Data from: Additive effects of plant chemotype, mutualistic ants and predators on aphid performance and survival
Senft, Matthias et al. (2018), Data from: Additive effects of plant chemotype, mutualistic ants and predators on aphid performance and survival, Dryad, Dataset, https://doi.org/10.5061/dryad.g9n85sm
1. Cascading effects in ecological systems acting across three or more trophic levels can be either of a resource-based (bottom-up) or natural enemy-based (top-down) nature. But, due to their complexity these effects are often considered separately and their relative strength, acting simultaneously, remains unknown. 2. In a semi-natural field experiment using tansy (Tanacetum vulgare L.) and the specialised tansy aphid Metopeurum fuscoviride Stroyan as a model system, we compared the effects of four distinct plant chemotypes (i.e. bottom-up), defined by the bouquet of their volatile terpenoids, on aphid population dynamics by manipulating the presence/absence of mutualistic ants and presence/absence of naturally-occurring predators (i.e. top-down). 3. Predators reduced aphid abundance and colony survival but did not reduce initial growth rate due to a time lag until predators arrived on the plants. Ants directly benefited initial aphid growth rates and abundance, even in the absence of predators, but not the number of days an aphid colony persisted on the plant. 4. Plant chemotype directly affected aphid growth rate and final abundances across the different plants and indirectly affected the abundances of tending ants and predators through effects on aphids. We found that tending ants were more abundant on one plant chemotype. Although ant abundance did not affect aphid population development, it became clear that ants had a preference towards aphids on certain chemotypes. However, a higher number of predators led to a lower number of aphids. 5. The results confirm the importance of plant chemical variation, acting through multiple effects on many species in arthropod communities, and support results from field studies.
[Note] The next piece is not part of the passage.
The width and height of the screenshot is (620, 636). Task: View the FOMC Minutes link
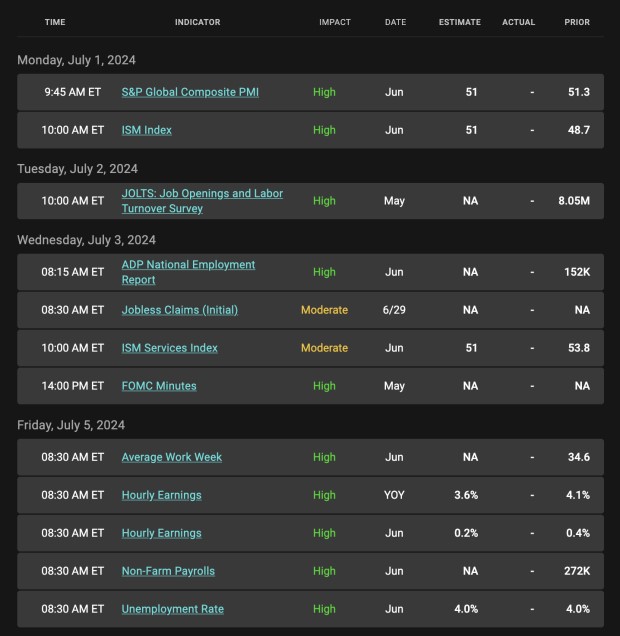pos(159,386)
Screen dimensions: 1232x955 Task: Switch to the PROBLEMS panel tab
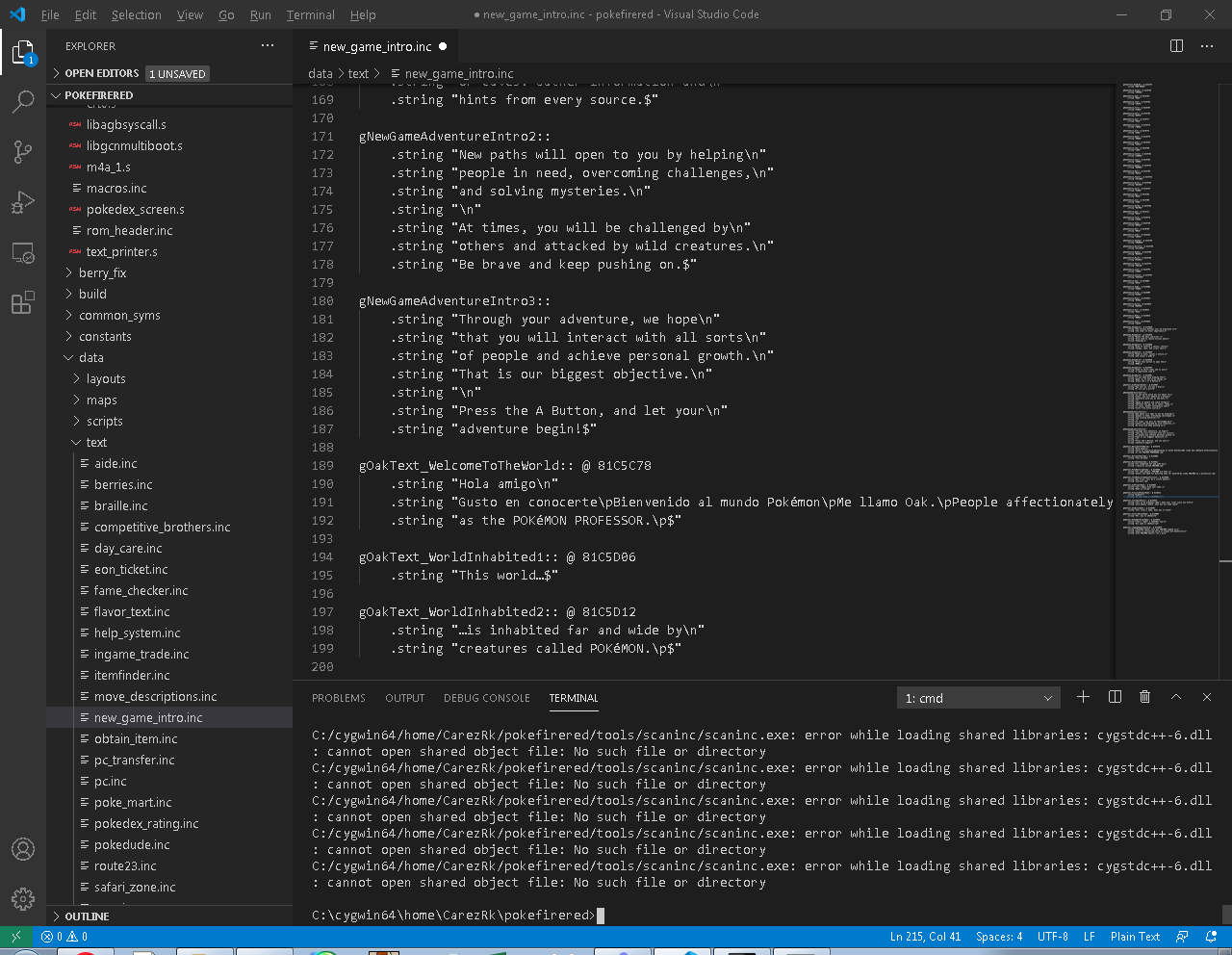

In a natural population, with a diverse selection of host-plant variants, aphid populations and their interacting species can therefore be structured at the level of an individual plant. Specialist aphids on patchily-distributed host plants can exhibit metacommunity dynamics at very local scales. Plant within-species variation within a local population is often ignored in metacommunity ecology, yet our work shows that this can have strong effects on insect-ant-natural enemy dynamics and therefore future research should incorporate this into current theory and experimental studies.